1. Não se pense que Deus só está presente na vida daqueles que O confessam. Ele está também — e bastante — no coração dos que O negam.
Entre a fé e o ateísmo, há uma simetria na experiência e, ao mesmo tempo, uma assimetria na direcção que ela acaba por tomar.
É por isso que Miguel Torga bem pode servir de fonte de inspiração para sintetizar a trajectória (a)teologal de José Saramago: «Deus. O pesadelo dos meus dias. Tive sempre a coragem de O negar, mas nunca a força de O esquecer».
Saramago nunca esqueceu Deus. Mesmo (sobretudo?) quando se assumiu como ateu.
E o certo é que foi dos escritores que, nos últimos tempos, mais concorreram para a permanência da questão de Deus como questão central na literatura e, mais vastamente, na vida pública.
Acerca de Deus, como alertou Xavier Zubiri, o mais difícil não é descobri-Lo; é encobri-Lo.
Se quisesse encobrir Deus, o ateu — sublinha Karl Rahner — «não só teria de esperar que essa palavra desaparecesse por completo, mas também deveria contribuir para esse desaparecimento, guardando completo silêncio, abstendo-se inclusive de se declarar ateu».
2. No fundo, José Saramago não deixava de ser crente. Acreditava que Deus não existe. Poderá alguém garantir mais do que isto?
A crença não é um exclusivo da atitude teísta. Ela abrange também (e bastante) a posição ateísta.
André Comte-Sponville, que se considera ateu, assegura que o ateu só pode dizer que acredita que Deus não existe.
É que, como nota Hans Küng, «se todas as objecções dos ateus tornam questionável a existência de Deus, não chegam, contudo, a tornar inquestionável a Sua não-existência».
Xavier Zubiri assinalava que a relação com Deus pode fazer-se pela via da afirmação, pela via da negação e até pela via da indiferença.
Nesta diversidade, os pontos de contacto não escasseiam. Miguel de Unamuno percebeu isto muito bem quando rubricou a célebre frase: «Nada nos une tanto como as nossas discordâncias».
A indiferença não foi, seguramente, a via seguida por José Saramago.
Deus nunca lhe foi indiferente.

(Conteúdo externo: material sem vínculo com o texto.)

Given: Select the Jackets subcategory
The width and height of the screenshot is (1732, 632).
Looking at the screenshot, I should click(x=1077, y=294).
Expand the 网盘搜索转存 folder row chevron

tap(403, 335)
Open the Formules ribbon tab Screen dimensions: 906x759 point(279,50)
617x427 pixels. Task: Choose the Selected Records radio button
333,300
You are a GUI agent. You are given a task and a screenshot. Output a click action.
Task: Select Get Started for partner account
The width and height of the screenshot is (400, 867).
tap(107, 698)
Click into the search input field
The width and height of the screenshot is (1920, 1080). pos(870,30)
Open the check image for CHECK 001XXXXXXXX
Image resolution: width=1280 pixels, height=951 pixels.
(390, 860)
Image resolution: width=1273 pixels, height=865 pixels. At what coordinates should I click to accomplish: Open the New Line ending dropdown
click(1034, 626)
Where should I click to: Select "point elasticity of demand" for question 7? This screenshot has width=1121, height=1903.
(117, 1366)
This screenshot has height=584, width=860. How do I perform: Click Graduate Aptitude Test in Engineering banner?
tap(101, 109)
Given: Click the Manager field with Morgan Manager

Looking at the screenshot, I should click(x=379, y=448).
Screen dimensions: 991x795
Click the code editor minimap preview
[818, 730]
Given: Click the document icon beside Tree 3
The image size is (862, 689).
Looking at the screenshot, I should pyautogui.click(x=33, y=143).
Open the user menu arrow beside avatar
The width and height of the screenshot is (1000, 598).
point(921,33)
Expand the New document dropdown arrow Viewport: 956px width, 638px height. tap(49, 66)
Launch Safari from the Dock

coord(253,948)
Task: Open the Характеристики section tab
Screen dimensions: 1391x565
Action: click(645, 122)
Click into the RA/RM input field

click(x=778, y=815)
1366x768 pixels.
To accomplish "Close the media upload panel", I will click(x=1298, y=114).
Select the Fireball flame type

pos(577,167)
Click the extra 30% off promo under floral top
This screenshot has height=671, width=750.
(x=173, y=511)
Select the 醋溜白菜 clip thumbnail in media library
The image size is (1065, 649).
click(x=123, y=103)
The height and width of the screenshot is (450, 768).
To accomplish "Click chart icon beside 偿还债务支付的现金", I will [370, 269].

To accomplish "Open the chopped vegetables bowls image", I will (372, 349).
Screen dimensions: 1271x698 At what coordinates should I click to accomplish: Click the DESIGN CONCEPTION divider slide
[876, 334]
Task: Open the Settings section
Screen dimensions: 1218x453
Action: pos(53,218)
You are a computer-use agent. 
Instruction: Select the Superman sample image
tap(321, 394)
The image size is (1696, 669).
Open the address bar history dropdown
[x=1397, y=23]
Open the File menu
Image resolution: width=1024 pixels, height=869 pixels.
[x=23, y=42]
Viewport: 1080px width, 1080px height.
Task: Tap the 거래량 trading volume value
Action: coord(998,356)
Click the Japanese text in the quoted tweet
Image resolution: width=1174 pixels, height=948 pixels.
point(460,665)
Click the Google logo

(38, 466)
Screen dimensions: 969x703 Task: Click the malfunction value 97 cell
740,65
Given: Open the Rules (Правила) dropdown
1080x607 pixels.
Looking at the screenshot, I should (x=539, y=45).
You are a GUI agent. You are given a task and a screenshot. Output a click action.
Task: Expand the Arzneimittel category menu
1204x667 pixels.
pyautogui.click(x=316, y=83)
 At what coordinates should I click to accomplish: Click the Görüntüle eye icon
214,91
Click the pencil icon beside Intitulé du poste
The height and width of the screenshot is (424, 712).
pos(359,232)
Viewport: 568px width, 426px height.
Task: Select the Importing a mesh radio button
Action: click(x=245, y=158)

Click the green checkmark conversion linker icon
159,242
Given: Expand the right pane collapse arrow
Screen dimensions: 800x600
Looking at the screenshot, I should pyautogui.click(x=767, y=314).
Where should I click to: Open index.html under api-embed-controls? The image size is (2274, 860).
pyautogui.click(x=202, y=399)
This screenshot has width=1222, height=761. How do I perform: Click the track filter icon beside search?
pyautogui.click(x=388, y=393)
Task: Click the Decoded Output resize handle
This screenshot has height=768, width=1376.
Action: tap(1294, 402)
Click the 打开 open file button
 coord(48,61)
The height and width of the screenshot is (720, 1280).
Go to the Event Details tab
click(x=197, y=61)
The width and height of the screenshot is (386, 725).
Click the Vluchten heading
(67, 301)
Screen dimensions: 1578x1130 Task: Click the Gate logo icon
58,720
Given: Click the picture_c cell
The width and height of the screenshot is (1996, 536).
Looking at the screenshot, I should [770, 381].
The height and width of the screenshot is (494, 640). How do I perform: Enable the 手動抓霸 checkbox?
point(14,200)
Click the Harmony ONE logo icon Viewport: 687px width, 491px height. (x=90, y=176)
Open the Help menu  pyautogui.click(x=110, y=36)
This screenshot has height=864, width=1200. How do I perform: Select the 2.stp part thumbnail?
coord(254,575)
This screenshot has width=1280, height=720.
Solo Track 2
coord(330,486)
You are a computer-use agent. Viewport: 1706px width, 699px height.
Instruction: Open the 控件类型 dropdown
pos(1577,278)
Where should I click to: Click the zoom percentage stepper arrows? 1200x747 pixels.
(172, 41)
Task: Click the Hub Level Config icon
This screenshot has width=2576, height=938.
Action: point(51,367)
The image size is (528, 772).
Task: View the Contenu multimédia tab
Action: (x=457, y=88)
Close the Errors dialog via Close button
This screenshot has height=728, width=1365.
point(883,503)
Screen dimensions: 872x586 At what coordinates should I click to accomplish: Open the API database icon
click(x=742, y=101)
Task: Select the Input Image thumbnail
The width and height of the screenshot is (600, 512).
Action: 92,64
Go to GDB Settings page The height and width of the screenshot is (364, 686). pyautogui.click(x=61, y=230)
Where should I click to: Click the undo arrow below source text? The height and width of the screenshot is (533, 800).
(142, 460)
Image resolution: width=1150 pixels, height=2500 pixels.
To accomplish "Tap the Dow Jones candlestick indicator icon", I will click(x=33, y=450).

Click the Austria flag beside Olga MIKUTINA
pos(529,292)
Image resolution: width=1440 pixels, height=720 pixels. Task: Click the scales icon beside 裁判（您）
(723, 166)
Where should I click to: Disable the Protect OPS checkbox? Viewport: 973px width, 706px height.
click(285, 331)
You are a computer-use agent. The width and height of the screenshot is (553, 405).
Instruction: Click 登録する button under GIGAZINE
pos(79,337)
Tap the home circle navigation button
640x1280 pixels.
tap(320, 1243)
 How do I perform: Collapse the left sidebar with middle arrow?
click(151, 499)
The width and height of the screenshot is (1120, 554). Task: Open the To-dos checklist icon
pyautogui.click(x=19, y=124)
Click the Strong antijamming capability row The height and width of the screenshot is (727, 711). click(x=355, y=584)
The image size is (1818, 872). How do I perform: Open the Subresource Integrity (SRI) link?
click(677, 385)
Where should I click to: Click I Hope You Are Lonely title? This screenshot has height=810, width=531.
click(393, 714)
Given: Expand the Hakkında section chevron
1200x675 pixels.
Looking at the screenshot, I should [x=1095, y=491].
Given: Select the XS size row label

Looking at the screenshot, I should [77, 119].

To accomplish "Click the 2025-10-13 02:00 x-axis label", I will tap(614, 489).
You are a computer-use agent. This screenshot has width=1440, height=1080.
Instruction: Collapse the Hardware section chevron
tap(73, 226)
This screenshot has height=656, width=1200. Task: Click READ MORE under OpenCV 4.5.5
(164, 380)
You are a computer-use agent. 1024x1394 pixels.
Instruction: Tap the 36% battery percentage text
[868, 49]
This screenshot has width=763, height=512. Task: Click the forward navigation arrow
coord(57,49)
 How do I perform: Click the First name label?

Pelo contrário, manteve com Ele uma relação intensa, embora tumultuosa.
3. Para Saramago, o Homem relativamente a Deus é como o murmúrio de uma ausência: «Deus é o silêncio do universo e o ser humano o grito que dá sentido a esse silêncio».
Nos Cadernos de Lanzarote, chegou a escrever que «a existência do Homem é o que prova a inexistência de Deus».
Mas não há tantos que fazem exactamente a prova do contrário? Não são tantos os que encontram no Homem a maior epifania de Deus?
No passado, Gregório de Nissa falava do Homem como «pequeno Deus» e, mais perto de nós, Xavier Zubiri, apontava o ser humano como «maneira finita de ser Deus».
Aqui, prova funciona não como evidência, mas como percepção.
A discussão jamais estará concluída. Como refere Philippe van den Bosch, «não há qualquer prova racional da inexistência de Deus. Não há senão convicções individuais e pressupostos».
4. O que há a destacar é a persistência da procura e a insatisfação do encontro que, por sua vez, desencadeia uma nova procura.
Nesta inquietação não laboram apenas os que negam. É conhecido o convite de Santo Agostinho: «Procuremos como quem há-de encontrar e encontremos como quem há-de voltar a procurar».
O ateu é alguém que não descansa na procura. É inquieto e inquietante. As suas interpelações não anulam a fé. Espevitam-na e ajudam ao seu aprofundamento.
Até o ateu mostra que Deus é uma questão humana. Deve ser também uma questão humanizante, fraternizante.
Nem sempre é o isso o que se vê. Deus é vítima de tantas imagens desfocadas e de tantos discursos distorcidos.
Em qualquer caso, Ele está em todos. Nos que dizem acreditar. E nos que, não dizendo, acabam por não estar longe d’Ele!